Daniels’ suit also alleged that a manager texted a sexually graphic image to more than two dozen people.
“No one from LIZZO’s management team addressed this graphic sexual imagery in the workplace appropriately,” the suit said.
In February, Daniels told the tour manager, Gugliotta, about what the suit called “widespread racial and sexual harassment” taking place on tour. She was fired weeks later, on March 6, the same day she said Nomura scolded her for taking a break after an allergic reaction, the suit said.
Daniels told NBC News she learned of her termination via a plane ticket in her email.
The tour manager later told Daniels that “everyone” was aware Nomura was “crazy” and apologized several times but said it would be too difficult to replace Nomura, the suit said. The manager told Daniels that Nomura wanted her “gone” for speaking up, according to the suit.
Although Daniels had come to view her working conditions as increasingly hopeless, she said, she was stunned about her removal. She had been committed to staying for her relationships with the dancers and others who she said weren’t getting the support they deserved.
The firing was especially stunning, Daniels added, because she said Gugliotta had nothing but praise for her designs.
Afterward, Daniels said, the manager asked if she would continue doing design work for the dancers — an offer Daniels said she accepted because of her relationships with the performers and because she didn’t want them wearing mass-produced leotards purchased online, a “highly disrespectful” option Daniels said they’d previously been given.
While working for Lizzo and in the months that followed, Daniels suffered lingering physical and psychological problems, including anxiety and impaired vision, according to the suit. She said she previously considered suing Lizzo over what she described as the most toxic work environment she’d ever experienced, but she came forward only after learning of last month’s lawsuit.

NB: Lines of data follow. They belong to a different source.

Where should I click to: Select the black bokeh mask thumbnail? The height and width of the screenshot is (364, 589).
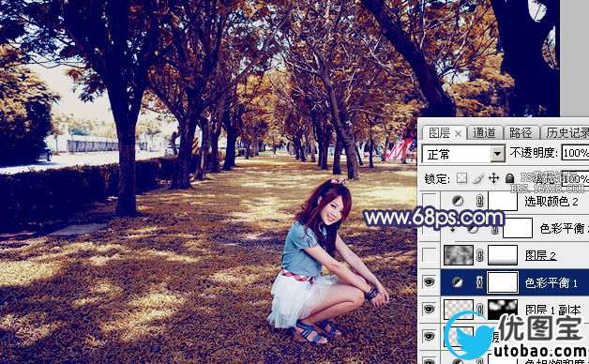click(x=503, y=309)

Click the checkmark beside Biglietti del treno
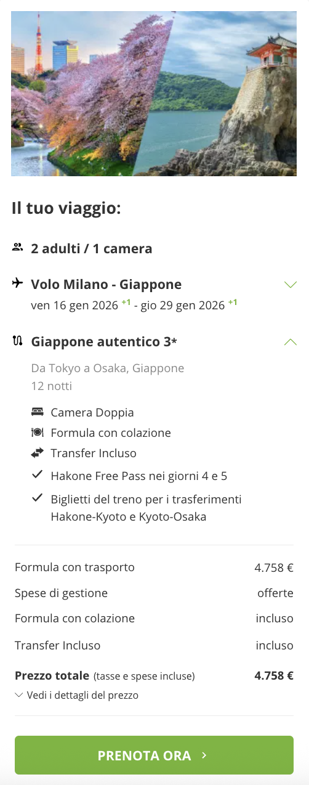(x=38, y=498)
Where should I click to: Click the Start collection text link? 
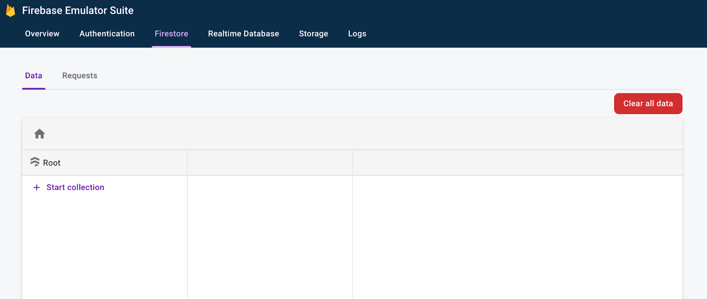tap(75, 187)
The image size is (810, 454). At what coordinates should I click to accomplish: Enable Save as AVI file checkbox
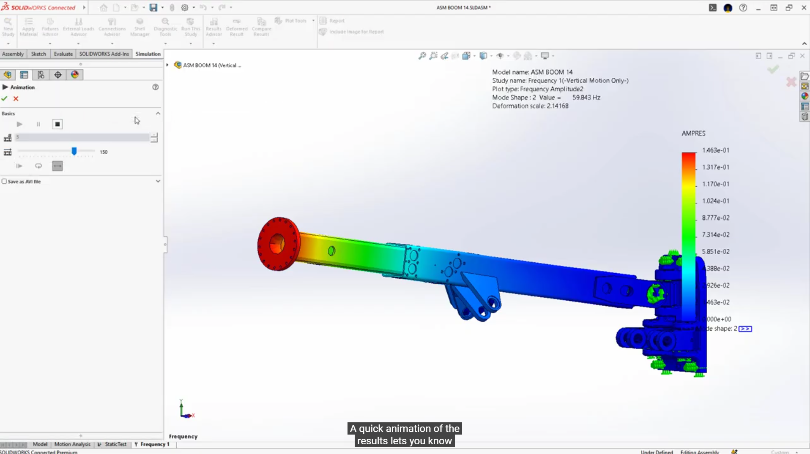coord(4,181)

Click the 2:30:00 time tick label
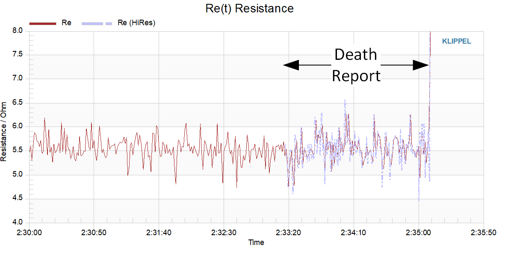click(x=29, y=232)
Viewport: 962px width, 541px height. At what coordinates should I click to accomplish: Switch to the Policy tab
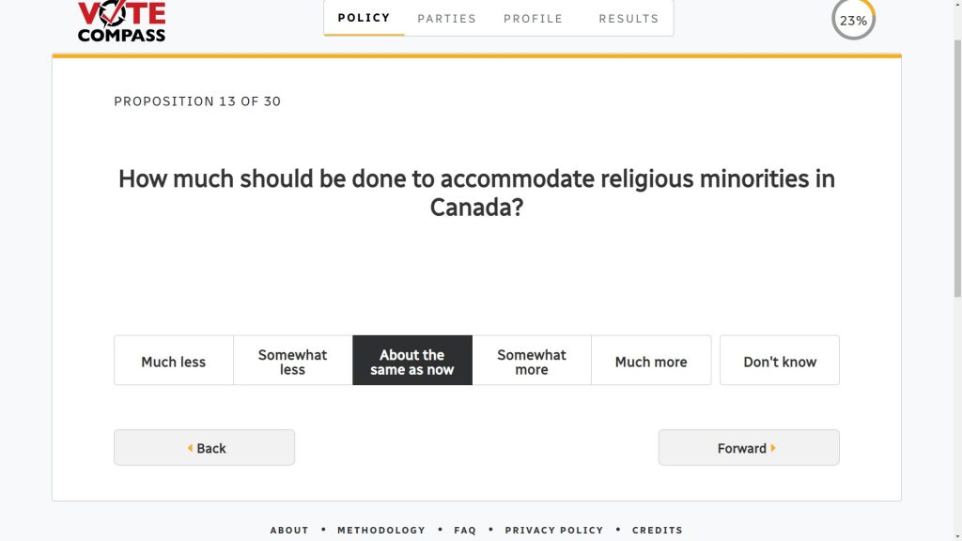pos(364,18)
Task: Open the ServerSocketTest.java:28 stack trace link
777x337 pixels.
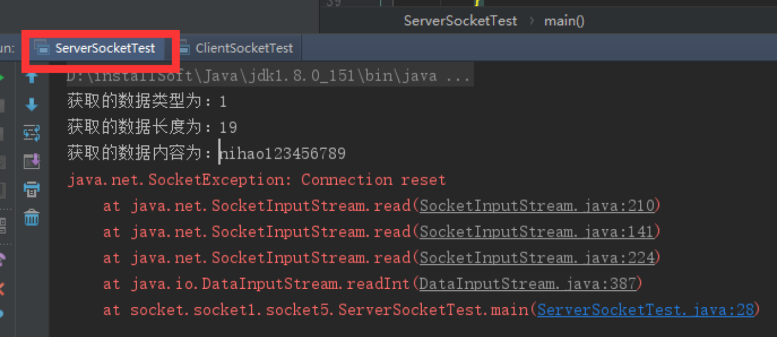Action: 646,310
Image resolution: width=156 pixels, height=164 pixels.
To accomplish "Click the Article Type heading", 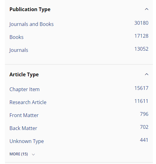I will (24, 74).
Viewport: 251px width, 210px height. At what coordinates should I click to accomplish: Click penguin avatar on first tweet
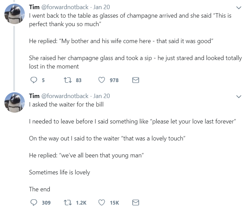point(14,15)
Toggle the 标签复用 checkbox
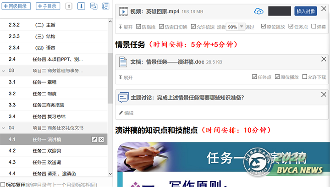 coord(3,184)
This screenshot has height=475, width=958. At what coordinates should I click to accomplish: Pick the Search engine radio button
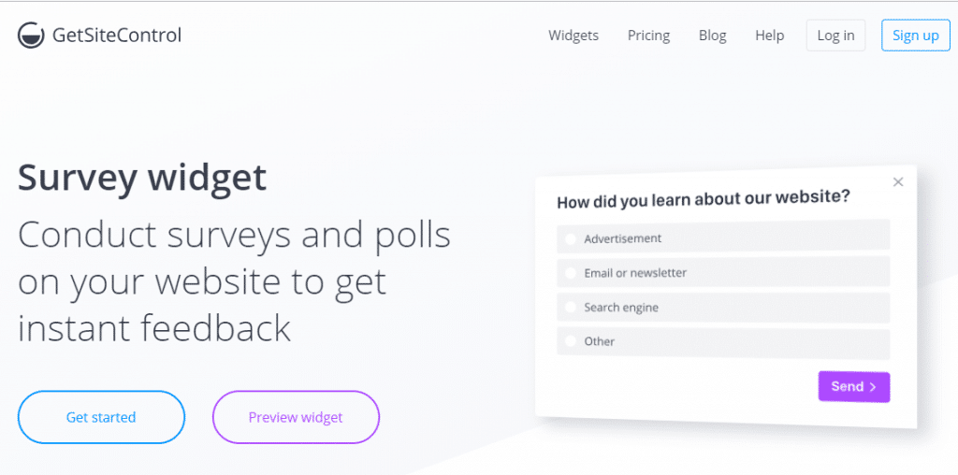[570, 307]
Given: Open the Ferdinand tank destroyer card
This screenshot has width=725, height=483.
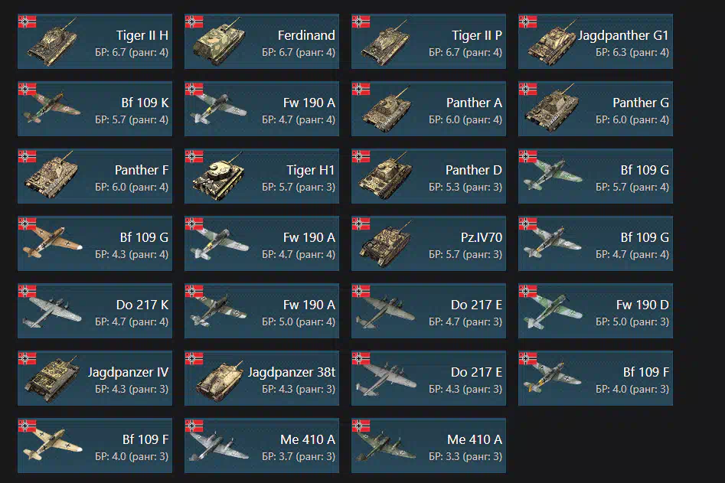Looking at the screenshot, I should pyautogui.click(x=262, y=41).
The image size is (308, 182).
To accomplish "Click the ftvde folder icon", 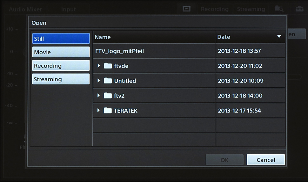I will 108,66.
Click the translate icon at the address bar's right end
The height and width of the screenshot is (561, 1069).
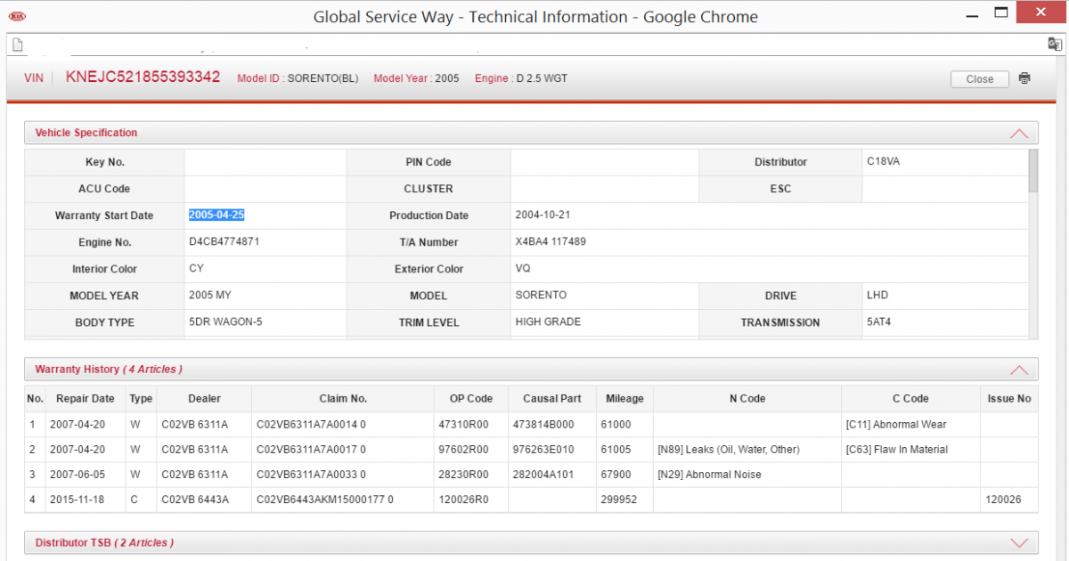pos(1055,45)
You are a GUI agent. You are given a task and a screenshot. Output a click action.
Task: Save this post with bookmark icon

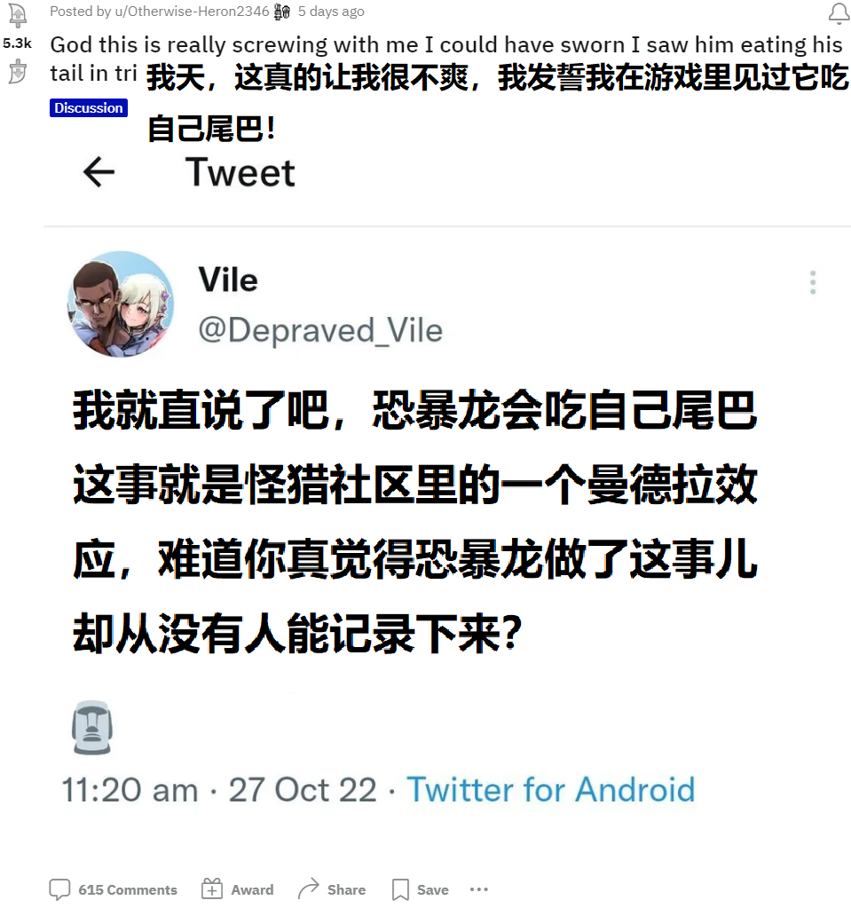[x=421, y=889]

“Not only do they deserve for me to stand up for them, but I also deserve to stand up for myself,” she said. “Twenty-five-year-old Asha deserves someone to stand up for her.”
Daniels’ plea to Lizzo and her managers now, she said, is to take the performer’s values of love and support seriously.
“Black women deserve to work in spaces where we feel safe, where we aren’t being harassed, where we aren’t being sexualized,” she said. “We’re allowed to just be great and work hard, and be treated the way that everyone else is allowed to be treated.”